"The purpose of the ears is to point the eyes." ^{3}^{3}Georg von Békésy. https://en.wikipedia.org/wiki/Georg_von_B%C3%A9k%C3%A9sy.
As with vision, hearing is three dimensional.
Our system of hearing is binaural.
To specify the location of a sound source relative to the listener, we need a coordinate system. One natural choice is the head-centered rectangular coordinate system shown above. Here the x axis goes (approximately) through the right ear, the y axis points straight ahead, and the z axis is vertical. This defines three standard planes, the xy or horizontal plane, the xz or frontal plane, and the yz or median plane (also called the mid-sagittal plane). Clearly, the horizontal plane defines up/down separation, the frontal plane defines front/back separation, and the median plane defines right/left separation.

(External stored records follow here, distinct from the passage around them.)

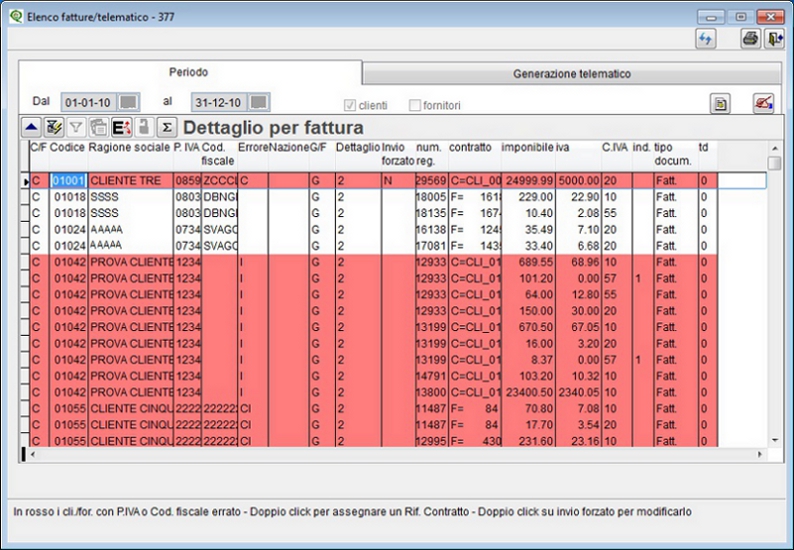The height and width of the screenshot is (550, 794).
Task: Click the funnel filter icon
Action: coord(76,128)
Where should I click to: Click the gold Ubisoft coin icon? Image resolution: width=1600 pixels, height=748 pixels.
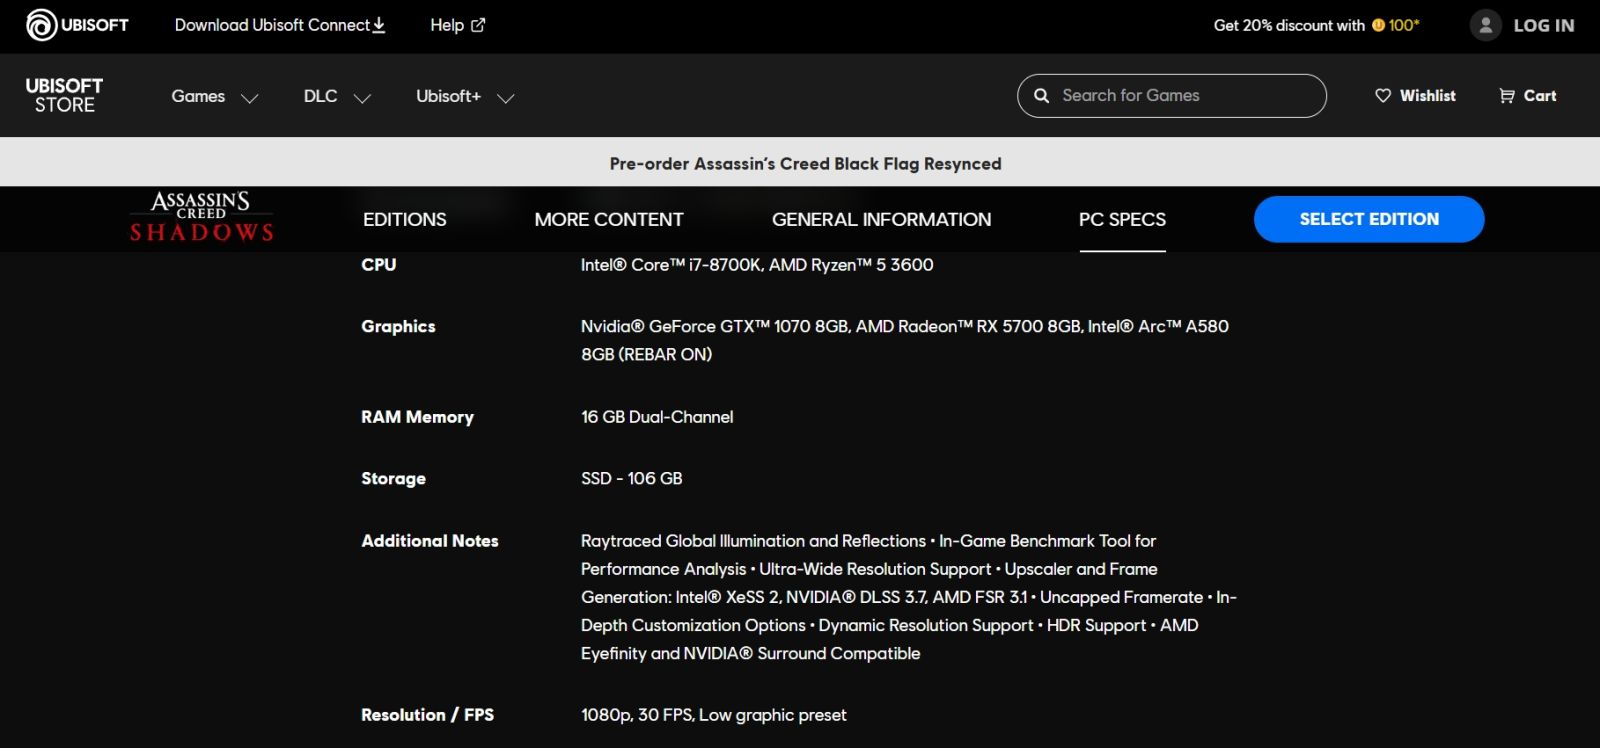tap(1378, 25)
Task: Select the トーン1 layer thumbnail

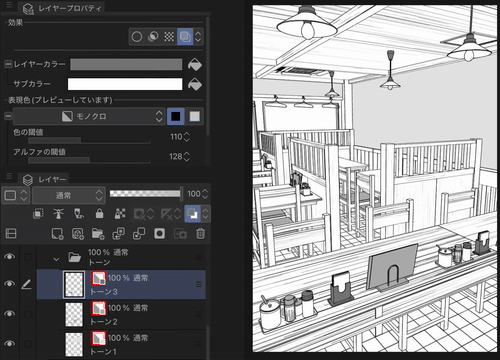Action: (x=74, y=344)
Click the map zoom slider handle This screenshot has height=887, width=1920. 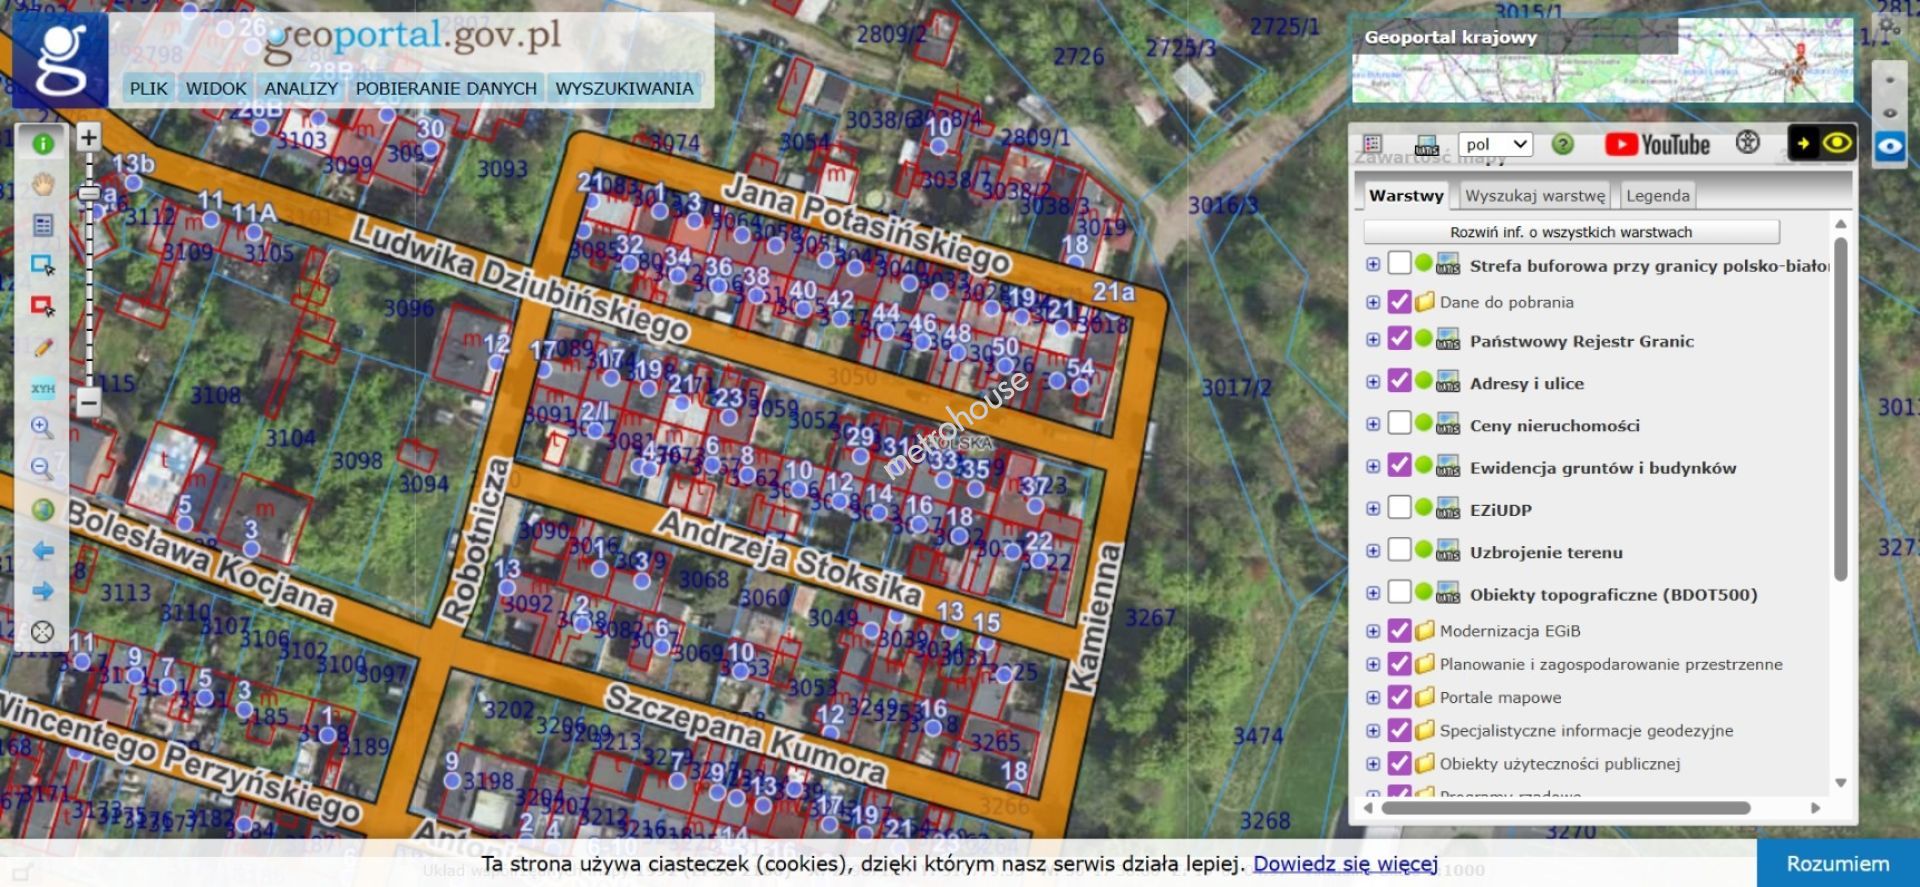click(x=89, y=193)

However, because the head is roughly spherical, a spherical coordinate system is usually used. Here the standard coordinates are azimuth, elevation and range. Unfortunately, there is more than one way to define these coordinates, and different people define them in different ways. The vertical-polar coordinate system (shown below on the left) is the most popular. Here one first measures the azimuth as the angle from the median plane to a vertical plane containing the source and the z axis, and then measures the elevation as the angle up from the horizontal plane. With this choice, surfaces of constant azimuth are planes through the z axis, and surfaces of constant elevation are cones concentric about the z axis.
The spherical coordinate system is defined as:
$$r\mathrm{\equiv}(r,\theta ,\phi )$$ |
$r$ = radial distance or radius
$\theta $ = elevation
$\phi $ = azimuth
Moreover, a position $r=(r,\theta ,\phi )$ represented in spherical coordinates can be related to the same position represented in Cartesian coordinates $x=(x,y,z)$ using
$x=r\mathrm{sin}\theta \mathrm{cos}\phi $
$y=r\mathrm{sin}\theta \mathrm{sin}\phi $
$z=r\mathrm{cos}\theta $